Robert Goolrick vit dans une petite ville Virginie avec ses deux chiens Preacher et Judge. Il est l’auteur d’ Une femme simple et honnête, Féroces, Arrive un vagabond (Grand Prix des lectrices de Elle 2013) et La Chute des princes (Prix Fitzgerald 2015). Après l’incendie est son dernier roman.

Diana Cooke est née avec le siècle, mais son nom remonte bien plus loin, jusqu’aux pères fondateurs de l’Amérique. Descendante d’une grande lignée, elle habite Saratoga, une magnifique propriété de Virginie qui fait la fierté de la famille.

Mais cette maison, comme son nom, est lestée par deux dettes abyssales. La première est financière, et le seul moyen de s’en acquitter est au prix d’un mariage. La seconde est plus profonde : la maison des Cooke et le prestige de leur nom sont bâtis sur le plus sombre péché du Sud, l’esclavage.

Et cette dette-là ne se rembourse que par une malédiction. La voici peut-être qui s’avance sous la forme du capitaine Copperton.

Il y a quelques années de cela, j’avais bien apprécié Une femme simple et honnête de Robert Goolrick et lorsque je suis tombée sur Après l’incendie lors d’une virée à Easy Cash, je n’ai pas hésité une seconde, séduite par la quatrième de couverture.

Un roman qui a pour cadre l’après première guerre mondiale dans le sud des Etats-Unis avec pour toile de fond le passé honteux d’esclavagiste, voilà qui me promettait de belles heures de lecture.

Certes, Robert Goolrick nous offre une fable sur l’amour, la dette et le poids du péché des pères mais, hélas, si les cent premières pages m’ont plutôt séduite, les deux cents autres ont été celles de l’ennui profond.

Dans ce roman où le drame couve, le personnage central est le domaine familial des Cooke dont les ancêtres se sont enrichis grâce à l’esclavage avant de connaître la chute et la ruine. Diana fait tout pour que sa famille et la propriété retrouvent leur lustre d’antan et elle va en payer le prix. Que ce soit avec son mari ou avec son fils.
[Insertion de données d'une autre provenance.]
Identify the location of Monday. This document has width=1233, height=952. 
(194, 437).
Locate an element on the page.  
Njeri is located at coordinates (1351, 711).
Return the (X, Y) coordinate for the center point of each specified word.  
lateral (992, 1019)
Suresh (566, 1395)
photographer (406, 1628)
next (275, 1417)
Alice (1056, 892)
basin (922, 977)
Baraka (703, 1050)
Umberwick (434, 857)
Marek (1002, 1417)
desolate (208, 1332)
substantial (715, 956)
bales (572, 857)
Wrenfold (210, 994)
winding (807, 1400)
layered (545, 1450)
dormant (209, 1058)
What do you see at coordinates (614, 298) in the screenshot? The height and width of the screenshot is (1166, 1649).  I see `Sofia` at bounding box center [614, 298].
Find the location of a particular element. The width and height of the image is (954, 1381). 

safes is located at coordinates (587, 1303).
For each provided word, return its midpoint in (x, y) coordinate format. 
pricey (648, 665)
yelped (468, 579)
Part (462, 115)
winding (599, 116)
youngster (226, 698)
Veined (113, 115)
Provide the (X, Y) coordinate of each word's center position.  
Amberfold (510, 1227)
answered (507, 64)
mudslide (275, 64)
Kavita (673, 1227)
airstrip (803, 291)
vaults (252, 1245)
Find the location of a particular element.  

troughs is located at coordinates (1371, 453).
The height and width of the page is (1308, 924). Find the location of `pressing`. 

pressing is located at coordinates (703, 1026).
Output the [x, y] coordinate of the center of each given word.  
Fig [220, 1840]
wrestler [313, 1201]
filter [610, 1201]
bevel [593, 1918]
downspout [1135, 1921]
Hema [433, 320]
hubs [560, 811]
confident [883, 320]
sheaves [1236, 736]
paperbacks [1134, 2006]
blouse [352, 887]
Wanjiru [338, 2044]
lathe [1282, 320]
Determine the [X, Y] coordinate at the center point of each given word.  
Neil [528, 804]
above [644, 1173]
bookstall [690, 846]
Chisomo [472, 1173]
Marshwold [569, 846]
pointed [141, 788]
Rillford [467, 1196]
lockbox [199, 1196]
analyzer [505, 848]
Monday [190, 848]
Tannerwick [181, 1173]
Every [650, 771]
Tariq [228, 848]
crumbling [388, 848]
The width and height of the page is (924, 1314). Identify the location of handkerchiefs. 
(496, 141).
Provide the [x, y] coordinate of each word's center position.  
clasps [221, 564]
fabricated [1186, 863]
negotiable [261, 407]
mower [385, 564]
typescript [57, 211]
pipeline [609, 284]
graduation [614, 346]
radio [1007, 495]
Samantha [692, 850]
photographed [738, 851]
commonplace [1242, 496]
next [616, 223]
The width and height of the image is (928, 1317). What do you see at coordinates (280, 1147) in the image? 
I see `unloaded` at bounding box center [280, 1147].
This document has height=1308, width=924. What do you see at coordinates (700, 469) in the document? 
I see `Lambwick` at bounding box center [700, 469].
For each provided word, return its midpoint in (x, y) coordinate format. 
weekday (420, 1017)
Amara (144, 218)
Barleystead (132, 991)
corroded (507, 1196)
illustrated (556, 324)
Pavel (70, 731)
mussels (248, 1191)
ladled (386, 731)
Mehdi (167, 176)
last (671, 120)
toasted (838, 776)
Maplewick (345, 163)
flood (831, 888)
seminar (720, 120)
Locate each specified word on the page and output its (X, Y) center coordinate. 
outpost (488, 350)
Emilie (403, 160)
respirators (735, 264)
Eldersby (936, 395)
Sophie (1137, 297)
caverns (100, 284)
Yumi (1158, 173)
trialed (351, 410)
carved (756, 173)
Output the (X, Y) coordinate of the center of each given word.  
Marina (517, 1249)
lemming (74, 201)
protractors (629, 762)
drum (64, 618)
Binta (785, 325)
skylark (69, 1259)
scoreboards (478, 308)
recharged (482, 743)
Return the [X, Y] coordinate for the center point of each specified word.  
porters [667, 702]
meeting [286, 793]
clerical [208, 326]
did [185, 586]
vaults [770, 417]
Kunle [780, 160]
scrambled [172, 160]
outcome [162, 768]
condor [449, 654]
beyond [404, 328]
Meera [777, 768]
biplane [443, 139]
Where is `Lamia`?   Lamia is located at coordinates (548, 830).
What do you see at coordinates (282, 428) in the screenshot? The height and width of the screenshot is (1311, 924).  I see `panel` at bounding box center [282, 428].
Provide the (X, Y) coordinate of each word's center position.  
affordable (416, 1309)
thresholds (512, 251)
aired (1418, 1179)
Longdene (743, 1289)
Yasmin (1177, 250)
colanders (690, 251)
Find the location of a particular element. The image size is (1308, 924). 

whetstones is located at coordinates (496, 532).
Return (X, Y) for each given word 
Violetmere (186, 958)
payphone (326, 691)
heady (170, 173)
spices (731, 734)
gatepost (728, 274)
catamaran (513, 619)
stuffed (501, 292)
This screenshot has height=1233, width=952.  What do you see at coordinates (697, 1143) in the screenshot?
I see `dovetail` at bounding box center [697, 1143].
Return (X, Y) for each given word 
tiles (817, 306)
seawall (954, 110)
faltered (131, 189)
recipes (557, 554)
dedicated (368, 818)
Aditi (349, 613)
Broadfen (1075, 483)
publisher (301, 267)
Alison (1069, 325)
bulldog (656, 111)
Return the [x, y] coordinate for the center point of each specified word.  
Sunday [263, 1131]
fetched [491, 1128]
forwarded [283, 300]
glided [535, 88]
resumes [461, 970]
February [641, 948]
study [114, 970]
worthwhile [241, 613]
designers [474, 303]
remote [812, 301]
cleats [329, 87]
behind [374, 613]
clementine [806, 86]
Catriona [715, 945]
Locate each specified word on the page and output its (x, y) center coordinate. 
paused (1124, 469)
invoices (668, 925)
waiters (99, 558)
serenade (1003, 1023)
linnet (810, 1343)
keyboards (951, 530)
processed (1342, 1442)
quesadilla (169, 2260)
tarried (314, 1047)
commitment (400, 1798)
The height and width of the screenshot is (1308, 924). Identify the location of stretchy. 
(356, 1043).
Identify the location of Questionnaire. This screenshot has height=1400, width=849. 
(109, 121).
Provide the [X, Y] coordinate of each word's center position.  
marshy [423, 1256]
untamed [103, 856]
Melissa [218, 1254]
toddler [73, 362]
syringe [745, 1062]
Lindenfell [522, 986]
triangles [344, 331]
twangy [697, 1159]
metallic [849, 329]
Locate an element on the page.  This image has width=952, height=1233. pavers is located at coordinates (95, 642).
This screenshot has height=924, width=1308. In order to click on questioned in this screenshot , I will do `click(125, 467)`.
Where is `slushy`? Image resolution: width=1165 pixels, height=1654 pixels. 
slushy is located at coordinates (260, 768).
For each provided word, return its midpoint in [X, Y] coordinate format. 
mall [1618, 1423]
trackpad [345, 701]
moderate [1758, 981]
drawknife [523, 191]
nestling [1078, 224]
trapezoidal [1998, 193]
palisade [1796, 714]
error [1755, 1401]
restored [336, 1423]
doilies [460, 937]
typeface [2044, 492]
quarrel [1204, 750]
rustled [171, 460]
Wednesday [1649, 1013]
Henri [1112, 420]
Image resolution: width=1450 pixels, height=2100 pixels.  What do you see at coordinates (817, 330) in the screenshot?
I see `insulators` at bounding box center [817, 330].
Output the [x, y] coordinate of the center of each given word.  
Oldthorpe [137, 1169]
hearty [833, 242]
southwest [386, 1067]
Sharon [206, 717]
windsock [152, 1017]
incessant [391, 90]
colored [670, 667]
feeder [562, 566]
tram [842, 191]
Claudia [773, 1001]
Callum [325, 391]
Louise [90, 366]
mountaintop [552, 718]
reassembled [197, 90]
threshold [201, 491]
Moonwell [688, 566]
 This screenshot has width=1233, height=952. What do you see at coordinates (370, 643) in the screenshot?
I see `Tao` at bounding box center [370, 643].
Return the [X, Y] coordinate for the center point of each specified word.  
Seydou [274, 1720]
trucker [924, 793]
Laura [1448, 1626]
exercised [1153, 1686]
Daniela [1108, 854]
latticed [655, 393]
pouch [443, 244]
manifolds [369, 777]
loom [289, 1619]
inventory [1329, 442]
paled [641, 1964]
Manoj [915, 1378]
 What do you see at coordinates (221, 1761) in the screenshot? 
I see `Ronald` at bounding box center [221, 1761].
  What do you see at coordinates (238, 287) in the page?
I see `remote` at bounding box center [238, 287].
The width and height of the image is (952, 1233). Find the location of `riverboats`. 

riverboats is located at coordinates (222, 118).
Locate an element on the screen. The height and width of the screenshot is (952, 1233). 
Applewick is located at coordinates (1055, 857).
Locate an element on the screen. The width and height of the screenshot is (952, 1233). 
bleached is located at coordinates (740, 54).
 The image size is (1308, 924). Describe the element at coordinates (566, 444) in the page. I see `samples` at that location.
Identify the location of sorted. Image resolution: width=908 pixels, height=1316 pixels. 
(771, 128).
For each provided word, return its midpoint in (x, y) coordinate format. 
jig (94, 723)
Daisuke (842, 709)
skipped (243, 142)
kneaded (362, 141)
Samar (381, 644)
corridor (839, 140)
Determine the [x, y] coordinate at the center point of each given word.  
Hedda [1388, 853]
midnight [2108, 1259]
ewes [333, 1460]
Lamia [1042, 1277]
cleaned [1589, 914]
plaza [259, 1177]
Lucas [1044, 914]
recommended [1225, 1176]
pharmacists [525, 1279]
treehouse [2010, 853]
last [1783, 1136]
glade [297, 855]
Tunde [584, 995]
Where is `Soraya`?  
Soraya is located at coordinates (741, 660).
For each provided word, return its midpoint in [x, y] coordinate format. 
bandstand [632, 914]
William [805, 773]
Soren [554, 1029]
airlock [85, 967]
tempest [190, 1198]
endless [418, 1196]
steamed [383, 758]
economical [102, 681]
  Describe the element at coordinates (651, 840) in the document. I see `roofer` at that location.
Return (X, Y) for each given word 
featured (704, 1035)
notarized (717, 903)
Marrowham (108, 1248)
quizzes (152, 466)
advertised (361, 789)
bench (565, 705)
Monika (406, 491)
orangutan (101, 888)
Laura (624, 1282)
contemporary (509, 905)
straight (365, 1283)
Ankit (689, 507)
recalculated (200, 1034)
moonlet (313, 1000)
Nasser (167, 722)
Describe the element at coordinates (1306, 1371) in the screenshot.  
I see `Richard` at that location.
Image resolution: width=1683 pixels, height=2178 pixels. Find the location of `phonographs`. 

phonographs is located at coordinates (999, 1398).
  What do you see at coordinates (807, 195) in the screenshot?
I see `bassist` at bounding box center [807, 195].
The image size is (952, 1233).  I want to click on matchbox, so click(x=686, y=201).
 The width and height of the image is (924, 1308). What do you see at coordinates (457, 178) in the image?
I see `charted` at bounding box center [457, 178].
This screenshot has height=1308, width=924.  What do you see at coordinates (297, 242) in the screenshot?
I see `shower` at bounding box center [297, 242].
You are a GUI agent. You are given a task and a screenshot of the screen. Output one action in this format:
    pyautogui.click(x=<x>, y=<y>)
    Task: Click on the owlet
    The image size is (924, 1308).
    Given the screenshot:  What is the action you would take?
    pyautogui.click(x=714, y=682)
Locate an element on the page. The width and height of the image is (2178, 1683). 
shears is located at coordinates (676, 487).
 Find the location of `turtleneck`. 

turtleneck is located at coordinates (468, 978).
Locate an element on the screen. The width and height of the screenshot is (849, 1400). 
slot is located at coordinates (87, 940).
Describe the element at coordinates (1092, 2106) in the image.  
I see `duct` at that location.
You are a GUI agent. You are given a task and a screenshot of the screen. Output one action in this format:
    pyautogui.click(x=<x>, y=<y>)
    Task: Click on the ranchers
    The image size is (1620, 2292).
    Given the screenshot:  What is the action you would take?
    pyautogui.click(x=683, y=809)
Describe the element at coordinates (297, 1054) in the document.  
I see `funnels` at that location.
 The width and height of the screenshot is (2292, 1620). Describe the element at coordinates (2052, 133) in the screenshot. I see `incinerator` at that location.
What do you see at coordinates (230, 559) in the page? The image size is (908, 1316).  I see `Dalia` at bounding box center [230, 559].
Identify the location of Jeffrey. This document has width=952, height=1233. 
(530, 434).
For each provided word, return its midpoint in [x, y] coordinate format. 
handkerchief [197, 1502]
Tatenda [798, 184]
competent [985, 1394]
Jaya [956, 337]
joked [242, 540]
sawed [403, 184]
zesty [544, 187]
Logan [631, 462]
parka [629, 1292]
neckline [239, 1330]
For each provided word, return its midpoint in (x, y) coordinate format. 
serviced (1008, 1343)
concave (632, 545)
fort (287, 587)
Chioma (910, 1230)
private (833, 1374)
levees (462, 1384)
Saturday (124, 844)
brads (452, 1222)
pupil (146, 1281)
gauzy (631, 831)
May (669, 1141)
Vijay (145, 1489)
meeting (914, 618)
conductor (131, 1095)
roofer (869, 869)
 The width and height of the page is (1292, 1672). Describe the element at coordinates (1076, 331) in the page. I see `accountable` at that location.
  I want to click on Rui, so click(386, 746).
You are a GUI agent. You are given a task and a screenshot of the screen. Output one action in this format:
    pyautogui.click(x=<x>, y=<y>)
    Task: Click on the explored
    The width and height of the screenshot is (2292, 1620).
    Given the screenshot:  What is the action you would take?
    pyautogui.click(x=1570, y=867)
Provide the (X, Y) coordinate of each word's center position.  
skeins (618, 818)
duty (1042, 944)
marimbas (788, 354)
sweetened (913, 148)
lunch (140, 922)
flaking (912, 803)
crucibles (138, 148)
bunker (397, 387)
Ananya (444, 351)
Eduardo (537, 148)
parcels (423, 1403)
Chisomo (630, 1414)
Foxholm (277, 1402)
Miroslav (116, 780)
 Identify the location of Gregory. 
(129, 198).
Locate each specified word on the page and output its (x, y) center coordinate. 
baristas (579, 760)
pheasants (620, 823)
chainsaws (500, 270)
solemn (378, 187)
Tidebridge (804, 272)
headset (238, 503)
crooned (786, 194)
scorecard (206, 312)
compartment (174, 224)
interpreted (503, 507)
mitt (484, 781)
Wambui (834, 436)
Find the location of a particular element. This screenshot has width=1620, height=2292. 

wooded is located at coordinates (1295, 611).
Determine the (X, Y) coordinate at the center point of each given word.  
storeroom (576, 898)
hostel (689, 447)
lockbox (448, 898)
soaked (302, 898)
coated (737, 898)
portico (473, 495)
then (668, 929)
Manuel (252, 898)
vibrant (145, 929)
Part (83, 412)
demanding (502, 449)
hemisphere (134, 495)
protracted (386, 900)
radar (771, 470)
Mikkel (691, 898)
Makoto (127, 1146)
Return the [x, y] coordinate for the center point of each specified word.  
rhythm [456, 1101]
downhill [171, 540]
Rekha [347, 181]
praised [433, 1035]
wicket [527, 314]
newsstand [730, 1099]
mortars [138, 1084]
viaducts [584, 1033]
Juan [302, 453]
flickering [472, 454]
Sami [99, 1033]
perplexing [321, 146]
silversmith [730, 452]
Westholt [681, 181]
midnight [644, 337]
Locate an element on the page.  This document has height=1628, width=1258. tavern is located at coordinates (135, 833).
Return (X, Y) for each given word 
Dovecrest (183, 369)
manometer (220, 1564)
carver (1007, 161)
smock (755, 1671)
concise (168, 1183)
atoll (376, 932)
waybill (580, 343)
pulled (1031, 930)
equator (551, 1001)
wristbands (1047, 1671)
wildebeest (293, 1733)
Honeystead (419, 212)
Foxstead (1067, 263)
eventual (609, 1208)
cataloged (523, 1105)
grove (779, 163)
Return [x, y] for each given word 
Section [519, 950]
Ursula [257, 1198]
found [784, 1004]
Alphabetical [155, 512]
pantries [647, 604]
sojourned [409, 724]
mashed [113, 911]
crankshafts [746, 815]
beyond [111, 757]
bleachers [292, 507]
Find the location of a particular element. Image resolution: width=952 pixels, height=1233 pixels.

Ce roman raconte aussi les amours de Diana pour son mari qui se révèle aussi vulgaire que violent à son égard, puis pour un homme de 20 ans son cadet, meilleur ami de son fils unique. Un amour impossible et d’autant plus exacerbé, jusqu’au drame final.

Tout ceci aurait pu être passionnant, c’est juste fade. Les personnages ne sont pas intéressants et encore moins attachants, il ne se passe quasiment rien et j’ai fini ce roman en diagonale, pressée d’en finir. Et cerise sur le gâteau : le prologue gâche la lecture en en disant trop sur l’intrigue.

Un roman, vous l’aurez compris, que je ne vous conseille pas et Belette qui m’accompagnait dans cette lecture est sur la même longueur d’ondes, son avis ici.